··· RECORDS FOR THIS TASK ···
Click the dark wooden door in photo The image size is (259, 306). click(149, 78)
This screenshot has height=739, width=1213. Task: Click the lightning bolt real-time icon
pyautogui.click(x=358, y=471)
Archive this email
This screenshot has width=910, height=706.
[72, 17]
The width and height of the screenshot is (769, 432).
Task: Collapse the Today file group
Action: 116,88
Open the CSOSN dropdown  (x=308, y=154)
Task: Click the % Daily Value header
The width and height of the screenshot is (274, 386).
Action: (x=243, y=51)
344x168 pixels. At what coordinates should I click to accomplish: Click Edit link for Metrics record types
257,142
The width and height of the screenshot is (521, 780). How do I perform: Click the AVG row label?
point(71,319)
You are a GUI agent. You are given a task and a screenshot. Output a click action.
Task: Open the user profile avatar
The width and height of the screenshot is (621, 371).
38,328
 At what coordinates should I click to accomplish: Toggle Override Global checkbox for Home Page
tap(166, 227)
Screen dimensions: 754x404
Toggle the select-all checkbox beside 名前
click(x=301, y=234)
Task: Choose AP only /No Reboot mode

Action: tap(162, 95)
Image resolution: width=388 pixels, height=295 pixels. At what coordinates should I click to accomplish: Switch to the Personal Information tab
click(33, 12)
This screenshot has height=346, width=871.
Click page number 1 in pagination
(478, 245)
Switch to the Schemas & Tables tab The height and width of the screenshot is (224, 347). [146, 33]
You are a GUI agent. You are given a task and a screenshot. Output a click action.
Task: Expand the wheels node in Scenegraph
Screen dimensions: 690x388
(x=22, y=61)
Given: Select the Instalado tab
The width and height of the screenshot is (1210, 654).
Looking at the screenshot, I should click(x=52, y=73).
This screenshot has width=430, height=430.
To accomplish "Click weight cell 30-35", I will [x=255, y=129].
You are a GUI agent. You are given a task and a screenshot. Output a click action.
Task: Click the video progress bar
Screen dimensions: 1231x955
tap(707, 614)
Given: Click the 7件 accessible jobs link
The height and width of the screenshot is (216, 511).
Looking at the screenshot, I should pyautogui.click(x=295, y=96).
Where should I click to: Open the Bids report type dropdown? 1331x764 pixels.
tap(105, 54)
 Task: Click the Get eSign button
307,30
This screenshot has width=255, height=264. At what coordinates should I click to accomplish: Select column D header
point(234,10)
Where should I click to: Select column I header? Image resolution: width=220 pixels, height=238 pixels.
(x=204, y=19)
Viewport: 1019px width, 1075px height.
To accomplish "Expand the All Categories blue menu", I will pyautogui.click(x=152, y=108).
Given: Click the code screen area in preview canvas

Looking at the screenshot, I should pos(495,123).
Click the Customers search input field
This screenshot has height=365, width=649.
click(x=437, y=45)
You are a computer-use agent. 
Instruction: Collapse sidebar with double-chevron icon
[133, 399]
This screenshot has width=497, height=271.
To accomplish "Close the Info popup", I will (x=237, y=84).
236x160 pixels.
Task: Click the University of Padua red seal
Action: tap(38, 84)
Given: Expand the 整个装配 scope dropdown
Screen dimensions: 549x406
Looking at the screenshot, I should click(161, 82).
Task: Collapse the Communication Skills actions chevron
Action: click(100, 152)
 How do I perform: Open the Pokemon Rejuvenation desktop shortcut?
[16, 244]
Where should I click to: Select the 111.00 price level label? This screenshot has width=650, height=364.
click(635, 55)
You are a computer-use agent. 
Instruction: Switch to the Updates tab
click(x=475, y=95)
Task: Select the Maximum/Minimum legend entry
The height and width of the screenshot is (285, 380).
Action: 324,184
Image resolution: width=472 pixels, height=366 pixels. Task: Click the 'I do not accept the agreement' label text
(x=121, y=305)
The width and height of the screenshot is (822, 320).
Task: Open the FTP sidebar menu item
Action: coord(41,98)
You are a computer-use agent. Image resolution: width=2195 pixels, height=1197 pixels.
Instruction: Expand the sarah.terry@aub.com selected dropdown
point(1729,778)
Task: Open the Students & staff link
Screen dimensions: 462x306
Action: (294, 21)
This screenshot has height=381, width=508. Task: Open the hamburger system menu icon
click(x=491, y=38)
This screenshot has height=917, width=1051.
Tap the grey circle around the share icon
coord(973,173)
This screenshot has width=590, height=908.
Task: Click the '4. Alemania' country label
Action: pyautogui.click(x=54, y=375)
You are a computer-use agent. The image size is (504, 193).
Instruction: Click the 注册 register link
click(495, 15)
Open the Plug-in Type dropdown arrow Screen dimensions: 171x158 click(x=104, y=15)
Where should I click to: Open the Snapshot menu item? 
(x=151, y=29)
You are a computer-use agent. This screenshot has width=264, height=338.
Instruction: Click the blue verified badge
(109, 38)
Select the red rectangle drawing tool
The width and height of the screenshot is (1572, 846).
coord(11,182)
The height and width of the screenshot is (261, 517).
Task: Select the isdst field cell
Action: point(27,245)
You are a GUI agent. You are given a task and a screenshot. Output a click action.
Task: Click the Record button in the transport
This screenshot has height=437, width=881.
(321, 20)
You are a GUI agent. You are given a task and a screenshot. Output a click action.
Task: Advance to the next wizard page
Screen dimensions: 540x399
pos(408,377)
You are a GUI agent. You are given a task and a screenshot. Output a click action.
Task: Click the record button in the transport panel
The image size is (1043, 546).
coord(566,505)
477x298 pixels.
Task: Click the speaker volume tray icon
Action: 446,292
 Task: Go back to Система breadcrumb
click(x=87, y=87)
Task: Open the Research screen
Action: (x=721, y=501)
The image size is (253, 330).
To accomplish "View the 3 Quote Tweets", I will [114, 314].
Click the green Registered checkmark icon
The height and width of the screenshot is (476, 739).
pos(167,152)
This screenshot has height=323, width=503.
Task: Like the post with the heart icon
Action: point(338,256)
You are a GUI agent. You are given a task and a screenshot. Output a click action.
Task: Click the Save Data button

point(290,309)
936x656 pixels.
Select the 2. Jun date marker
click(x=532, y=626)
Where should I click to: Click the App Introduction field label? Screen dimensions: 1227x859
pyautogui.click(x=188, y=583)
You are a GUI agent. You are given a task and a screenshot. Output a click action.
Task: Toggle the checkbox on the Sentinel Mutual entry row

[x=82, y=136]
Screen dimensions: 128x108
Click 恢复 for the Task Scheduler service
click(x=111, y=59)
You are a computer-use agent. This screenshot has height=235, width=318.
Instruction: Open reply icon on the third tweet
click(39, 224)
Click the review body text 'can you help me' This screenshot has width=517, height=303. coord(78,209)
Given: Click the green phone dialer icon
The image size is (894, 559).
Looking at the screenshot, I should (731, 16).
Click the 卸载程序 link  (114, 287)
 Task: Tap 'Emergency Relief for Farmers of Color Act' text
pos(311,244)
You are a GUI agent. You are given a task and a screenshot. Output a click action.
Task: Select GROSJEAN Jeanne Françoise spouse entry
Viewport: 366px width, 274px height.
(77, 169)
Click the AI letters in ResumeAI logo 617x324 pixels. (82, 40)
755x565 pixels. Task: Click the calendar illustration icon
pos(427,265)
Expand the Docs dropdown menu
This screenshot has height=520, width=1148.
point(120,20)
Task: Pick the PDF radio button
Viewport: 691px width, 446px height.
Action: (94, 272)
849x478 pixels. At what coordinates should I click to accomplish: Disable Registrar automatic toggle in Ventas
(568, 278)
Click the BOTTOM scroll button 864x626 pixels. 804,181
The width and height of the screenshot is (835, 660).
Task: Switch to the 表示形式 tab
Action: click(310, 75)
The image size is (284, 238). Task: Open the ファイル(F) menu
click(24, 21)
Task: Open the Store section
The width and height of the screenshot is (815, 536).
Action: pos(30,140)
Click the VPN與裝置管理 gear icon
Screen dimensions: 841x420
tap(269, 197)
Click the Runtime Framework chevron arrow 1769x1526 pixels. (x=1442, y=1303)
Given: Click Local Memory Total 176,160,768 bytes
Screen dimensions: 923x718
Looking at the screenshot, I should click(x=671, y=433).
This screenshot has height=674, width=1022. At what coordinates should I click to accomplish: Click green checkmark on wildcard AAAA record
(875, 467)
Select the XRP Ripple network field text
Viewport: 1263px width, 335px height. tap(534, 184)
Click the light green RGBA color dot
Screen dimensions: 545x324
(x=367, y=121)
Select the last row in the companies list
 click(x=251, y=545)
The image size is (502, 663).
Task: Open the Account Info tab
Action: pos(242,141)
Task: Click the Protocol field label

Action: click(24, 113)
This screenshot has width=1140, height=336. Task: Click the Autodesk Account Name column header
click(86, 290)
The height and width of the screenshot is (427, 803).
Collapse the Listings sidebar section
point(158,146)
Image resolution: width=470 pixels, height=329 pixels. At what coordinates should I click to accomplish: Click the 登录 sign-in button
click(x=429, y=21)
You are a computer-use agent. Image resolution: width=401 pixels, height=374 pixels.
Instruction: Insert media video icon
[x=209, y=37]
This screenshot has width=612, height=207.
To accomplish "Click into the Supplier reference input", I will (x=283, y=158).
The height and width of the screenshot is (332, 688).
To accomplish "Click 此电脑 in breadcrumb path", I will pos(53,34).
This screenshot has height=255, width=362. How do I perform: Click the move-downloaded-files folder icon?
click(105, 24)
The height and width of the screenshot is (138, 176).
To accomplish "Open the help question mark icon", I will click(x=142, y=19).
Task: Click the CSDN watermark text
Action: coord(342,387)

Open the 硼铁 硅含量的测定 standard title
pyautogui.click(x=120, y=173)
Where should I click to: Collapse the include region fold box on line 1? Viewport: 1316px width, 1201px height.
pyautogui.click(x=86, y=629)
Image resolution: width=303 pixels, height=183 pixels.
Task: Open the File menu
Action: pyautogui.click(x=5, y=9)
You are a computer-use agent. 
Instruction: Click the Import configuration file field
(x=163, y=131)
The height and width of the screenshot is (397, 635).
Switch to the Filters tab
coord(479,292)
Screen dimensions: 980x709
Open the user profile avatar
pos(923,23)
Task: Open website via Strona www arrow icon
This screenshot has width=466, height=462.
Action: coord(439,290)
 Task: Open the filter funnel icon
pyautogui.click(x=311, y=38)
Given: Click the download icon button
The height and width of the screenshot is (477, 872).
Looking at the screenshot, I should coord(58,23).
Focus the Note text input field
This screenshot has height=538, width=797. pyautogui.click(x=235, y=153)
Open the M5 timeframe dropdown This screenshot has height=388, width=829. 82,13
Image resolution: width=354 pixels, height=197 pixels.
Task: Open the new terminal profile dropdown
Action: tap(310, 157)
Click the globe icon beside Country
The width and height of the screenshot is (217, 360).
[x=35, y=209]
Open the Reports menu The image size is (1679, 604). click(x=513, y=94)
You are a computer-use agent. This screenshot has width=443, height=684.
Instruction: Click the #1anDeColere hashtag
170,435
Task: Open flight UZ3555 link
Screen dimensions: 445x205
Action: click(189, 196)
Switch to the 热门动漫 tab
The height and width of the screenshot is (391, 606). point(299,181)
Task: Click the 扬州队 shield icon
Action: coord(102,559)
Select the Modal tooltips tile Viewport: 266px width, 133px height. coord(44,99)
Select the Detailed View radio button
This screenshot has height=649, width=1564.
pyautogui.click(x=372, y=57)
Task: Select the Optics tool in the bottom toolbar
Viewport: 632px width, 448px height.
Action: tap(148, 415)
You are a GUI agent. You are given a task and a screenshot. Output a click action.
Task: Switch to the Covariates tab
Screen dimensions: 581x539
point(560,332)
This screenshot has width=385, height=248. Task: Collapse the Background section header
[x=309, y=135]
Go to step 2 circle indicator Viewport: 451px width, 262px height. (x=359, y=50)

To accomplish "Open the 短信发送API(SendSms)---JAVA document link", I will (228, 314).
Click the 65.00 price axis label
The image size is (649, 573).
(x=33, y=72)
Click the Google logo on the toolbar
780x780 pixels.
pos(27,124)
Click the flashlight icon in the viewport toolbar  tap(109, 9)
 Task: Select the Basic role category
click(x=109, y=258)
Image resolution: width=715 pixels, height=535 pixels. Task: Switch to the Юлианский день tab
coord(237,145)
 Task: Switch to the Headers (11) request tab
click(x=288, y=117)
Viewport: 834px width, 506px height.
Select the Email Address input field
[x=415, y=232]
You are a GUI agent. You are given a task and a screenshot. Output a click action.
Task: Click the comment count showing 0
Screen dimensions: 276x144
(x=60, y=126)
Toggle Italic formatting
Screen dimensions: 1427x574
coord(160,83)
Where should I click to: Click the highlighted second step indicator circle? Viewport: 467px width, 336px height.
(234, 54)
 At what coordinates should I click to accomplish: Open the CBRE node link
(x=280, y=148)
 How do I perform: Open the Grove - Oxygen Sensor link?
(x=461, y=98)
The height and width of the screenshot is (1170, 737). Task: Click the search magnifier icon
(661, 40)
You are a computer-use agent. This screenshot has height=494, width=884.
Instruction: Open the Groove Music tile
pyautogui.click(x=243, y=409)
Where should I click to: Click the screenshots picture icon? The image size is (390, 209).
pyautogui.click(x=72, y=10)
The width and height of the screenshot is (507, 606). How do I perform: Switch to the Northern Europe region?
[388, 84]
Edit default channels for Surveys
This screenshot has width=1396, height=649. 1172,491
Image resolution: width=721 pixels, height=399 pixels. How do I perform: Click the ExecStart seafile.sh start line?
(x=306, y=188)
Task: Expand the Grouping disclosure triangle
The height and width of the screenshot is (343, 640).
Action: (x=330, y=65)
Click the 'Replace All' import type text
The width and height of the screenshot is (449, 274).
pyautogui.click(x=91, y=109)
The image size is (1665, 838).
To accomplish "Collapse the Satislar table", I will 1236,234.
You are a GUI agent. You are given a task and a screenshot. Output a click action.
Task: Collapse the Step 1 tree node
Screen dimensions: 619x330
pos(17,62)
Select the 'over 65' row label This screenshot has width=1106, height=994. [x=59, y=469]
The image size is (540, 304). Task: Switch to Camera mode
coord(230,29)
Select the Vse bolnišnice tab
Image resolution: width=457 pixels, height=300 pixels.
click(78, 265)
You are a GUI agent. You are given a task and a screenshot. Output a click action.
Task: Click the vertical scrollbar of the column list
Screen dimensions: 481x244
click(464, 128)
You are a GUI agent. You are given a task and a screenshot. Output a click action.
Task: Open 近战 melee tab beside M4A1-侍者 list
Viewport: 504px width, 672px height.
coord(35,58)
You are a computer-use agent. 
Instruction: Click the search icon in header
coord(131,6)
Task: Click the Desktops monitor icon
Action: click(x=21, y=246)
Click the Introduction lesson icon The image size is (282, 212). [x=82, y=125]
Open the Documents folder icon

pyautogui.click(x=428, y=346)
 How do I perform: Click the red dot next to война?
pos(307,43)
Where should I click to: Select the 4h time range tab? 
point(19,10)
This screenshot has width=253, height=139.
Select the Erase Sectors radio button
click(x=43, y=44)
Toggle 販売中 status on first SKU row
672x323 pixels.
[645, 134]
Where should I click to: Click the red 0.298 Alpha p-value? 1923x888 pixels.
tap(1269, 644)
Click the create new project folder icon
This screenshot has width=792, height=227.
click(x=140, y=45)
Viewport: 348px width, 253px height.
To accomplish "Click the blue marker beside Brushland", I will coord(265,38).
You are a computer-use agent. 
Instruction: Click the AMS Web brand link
···
**WHAT TO WORK ON**
Search the entries for the string "transport" and return each line where it turns up.

**WRITTEN SOLUTION**
Task: Click the Record button in the transport
Task: Click the record button in the transport panel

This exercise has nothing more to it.